Dampak Lain yang Tak Terduga
Kerugian di Dalam Negeri, Laba Menggila dari Pasar Global
Menariknya, meskipun Cygames dan CyberAgent mengalami kerugian besar di dalam negeri akibat masalah paten, laporan keuangan menunjukkan satu fakta yang berbanding terbalik: pendapatan luar negeri melonjak hampir 6 kali lipat dibanding tahun sebelumnya.
Penyebabnya?
Peluncuran global gim Umamusume: Pretty Derby ternyata mencapai kesuksesan besar. Hal ini menunjukkan bahwa meski guncangan finansial terjadi, kinerja bisnis internasional justru meningkat pesat.

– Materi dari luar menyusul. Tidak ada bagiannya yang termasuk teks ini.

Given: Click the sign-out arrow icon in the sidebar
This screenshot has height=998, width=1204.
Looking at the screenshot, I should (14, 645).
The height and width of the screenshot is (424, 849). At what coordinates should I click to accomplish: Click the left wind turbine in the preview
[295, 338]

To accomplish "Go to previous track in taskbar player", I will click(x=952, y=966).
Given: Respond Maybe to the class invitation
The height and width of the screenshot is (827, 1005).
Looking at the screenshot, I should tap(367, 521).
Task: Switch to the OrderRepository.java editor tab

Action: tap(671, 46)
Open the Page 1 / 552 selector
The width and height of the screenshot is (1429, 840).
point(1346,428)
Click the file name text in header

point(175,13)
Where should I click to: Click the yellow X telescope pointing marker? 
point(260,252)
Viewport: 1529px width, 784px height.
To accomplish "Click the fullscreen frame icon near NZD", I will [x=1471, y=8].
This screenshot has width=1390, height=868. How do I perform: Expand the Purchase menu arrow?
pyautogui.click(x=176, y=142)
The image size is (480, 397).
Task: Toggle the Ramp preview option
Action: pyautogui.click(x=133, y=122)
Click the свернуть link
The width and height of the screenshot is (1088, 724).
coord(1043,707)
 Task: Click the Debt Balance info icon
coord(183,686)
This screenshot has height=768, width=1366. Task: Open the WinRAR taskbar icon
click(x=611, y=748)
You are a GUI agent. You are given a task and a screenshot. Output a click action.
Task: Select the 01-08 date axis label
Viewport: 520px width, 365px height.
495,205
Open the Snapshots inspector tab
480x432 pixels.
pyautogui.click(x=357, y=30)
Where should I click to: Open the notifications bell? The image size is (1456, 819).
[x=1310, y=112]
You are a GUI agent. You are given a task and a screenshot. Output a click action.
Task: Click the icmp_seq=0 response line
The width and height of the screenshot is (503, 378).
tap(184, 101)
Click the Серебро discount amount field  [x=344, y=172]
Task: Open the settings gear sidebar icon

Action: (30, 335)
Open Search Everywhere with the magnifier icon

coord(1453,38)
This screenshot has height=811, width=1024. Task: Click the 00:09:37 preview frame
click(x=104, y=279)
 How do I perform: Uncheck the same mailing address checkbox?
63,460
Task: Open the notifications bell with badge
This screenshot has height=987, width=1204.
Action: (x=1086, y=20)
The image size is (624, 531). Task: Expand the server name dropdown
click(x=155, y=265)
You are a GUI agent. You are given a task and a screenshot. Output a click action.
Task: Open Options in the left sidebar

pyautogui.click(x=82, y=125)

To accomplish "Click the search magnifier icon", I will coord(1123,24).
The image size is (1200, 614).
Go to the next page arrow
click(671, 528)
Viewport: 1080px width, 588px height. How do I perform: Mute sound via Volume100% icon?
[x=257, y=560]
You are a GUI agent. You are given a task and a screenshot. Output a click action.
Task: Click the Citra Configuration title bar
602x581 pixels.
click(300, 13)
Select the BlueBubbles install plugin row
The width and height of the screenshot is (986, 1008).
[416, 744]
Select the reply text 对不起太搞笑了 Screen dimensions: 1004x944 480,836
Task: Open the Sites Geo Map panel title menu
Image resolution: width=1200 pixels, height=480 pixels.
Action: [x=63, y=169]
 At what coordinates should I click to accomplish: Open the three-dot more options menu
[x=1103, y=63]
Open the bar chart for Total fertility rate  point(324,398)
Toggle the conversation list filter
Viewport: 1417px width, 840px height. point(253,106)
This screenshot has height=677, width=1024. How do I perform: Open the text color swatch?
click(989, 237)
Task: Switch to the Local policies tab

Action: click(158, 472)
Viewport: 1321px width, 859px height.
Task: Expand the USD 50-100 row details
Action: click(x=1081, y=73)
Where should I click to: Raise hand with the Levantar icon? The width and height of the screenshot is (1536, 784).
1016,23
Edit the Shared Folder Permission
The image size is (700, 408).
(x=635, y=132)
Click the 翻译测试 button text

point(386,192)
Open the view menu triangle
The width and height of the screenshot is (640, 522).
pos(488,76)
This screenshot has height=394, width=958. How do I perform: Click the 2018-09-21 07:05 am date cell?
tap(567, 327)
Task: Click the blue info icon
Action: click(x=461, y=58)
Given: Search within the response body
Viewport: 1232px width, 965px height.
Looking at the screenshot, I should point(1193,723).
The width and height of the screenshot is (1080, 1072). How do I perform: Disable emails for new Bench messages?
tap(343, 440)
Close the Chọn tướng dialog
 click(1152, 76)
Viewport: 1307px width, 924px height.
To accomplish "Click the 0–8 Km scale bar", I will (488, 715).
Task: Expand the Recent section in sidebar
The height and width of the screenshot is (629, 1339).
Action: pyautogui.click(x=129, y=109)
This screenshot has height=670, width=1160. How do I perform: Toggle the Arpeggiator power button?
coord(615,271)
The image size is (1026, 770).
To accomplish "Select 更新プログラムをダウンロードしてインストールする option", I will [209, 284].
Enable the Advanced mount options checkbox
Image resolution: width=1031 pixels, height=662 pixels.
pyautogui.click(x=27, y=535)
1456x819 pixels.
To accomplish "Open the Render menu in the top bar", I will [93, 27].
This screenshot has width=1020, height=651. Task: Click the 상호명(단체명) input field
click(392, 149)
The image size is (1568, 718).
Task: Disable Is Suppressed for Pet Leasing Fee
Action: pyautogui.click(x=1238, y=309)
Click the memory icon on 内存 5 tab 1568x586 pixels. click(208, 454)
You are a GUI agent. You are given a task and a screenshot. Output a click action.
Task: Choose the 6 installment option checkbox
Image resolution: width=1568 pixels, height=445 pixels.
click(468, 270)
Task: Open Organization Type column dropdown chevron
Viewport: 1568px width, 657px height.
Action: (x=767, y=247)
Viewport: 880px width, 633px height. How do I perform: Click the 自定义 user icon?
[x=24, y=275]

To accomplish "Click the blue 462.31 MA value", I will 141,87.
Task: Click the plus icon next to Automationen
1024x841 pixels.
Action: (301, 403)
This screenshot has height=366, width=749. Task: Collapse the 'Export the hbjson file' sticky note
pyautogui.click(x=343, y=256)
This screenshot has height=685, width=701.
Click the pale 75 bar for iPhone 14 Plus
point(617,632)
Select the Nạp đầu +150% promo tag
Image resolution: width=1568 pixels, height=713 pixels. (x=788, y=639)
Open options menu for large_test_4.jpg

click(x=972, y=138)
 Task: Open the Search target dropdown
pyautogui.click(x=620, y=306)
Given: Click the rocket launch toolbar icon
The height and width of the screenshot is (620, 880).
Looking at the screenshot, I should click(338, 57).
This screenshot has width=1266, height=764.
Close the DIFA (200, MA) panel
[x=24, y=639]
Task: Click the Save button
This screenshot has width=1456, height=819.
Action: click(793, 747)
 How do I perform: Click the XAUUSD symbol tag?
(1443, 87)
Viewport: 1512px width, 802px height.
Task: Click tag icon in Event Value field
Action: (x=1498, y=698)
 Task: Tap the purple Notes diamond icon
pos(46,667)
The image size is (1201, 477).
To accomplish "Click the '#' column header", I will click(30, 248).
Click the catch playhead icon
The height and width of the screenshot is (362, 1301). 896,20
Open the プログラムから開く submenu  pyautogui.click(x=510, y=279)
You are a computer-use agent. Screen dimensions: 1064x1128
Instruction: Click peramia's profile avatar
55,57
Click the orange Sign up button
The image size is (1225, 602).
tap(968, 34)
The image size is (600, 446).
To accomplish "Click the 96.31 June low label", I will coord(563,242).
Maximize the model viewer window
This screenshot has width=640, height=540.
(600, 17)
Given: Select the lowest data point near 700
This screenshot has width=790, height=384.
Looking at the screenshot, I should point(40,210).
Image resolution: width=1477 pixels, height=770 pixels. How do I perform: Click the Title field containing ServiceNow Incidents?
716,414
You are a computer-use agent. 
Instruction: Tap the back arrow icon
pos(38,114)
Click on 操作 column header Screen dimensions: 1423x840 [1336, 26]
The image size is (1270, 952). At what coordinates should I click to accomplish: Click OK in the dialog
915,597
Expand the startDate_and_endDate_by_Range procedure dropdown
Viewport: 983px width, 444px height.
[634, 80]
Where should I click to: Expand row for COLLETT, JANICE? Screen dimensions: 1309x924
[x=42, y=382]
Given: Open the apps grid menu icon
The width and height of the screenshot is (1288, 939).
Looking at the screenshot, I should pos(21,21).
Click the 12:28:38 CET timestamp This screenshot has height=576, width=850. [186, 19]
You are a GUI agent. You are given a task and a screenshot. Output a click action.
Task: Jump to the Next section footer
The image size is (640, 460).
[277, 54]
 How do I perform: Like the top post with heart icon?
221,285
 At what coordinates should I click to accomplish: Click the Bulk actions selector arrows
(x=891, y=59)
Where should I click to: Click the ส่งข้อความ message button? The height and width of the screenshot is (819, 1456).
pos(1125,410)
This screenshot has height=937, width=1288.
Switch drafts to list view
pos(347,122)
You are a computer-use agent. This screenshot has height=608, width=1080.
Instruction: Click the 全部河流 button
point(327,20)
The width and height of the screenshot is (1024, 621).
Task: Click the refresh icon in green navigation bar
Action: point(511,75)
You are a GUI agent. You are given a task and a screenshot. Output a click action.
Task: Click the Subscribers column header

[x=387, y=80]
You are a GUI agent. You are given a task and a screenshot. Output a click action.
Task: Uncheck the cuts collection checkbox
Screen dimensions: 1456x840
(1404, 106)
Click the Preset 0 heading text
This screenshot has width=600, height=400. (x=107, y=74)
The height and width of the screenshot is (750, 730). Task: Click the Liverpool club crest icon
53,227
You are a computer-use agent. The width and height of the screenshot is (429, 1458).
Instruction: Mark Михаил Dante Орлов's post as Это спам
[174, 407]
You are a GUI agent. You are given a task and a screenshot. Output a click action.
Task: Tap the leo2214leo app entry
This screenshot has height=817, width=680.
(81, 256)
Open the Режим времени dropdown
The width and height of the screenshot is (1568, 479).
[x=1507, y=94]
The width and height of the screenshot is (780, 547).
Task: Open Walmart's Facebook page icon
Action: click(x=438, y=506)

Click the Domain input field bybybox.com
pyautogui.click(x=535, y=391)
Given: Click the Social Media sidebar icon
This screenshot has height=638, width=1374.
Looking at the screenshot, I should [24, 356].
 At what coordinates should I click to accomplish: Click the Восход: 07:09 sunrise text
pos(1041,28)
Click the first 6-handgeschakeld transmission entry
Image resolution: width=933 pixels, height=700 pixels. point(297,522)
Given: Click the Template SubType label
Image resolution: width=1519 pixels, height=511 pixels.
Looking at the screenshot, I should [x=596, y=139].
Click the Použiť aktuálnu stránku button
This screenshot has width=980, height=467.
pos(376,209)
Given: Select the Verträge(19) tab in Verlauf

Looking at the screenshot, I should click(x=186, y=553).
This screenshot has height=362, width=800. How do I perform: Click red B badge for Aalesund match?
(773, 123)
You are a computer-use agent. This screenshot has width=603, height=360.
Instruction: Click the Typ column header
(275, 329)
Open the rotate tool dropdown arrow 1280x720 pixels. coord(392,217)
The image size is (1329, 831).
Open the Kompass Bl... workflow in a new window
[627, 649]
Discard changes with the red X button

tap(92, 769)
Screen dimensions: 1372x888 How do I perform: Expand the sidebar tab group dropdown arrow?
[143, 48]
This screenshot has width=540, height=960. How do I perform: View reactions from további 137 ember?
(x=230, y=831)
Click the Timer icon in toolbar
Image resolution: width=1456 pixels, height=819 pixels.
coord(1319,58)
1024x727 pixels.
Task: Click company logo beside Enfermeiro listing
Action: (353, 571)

Dengan kata lain, CyberAgent sedang menahan badai di satu sisi, namun memanen hasil manis di sisi lain.
Dampak Strategis terhadap Industri Gim Jepang
Kasus Paten Umamusume Bisa Jadi Preseden Baru
Kasus ini mencerminkan satu hal penting: sengketa paten dalam industri gim semakin berisiko besar dan mahal. Sengketa multi-tahun tidak hanya menyedot energi, tetapi menimbulkan tekanan finansial yang terukur.
Keputusan Cygames yang memilih jalur damai mungkin akan menjadi rujukan bagi perusahaan lain di Jepang—lebih baik menuntaskan konflik secara tertutup daripada mempertaruhkan kelangsungan gim yang sudah memiliki basis pemain besar.
Apakah Umamusume Aman?
Setelah Kerugian Raksasa, Masa Depan Gim Masih Cerah
Meski kerugian besar diumumkan, tidak ada tanda-tanda bahwa produksi Umamusume akan terhenti. Justru angka peningkatan pendapatan global menjadi sinyal kuat bahwa seri ini masih menjadi salah satu IP paling menguntungkan Cygames.
Perusahaan tampaknya siap melanjutkan dukungan jangka panjang, meski harus membayar harga mahal untuk melindungi asetnya.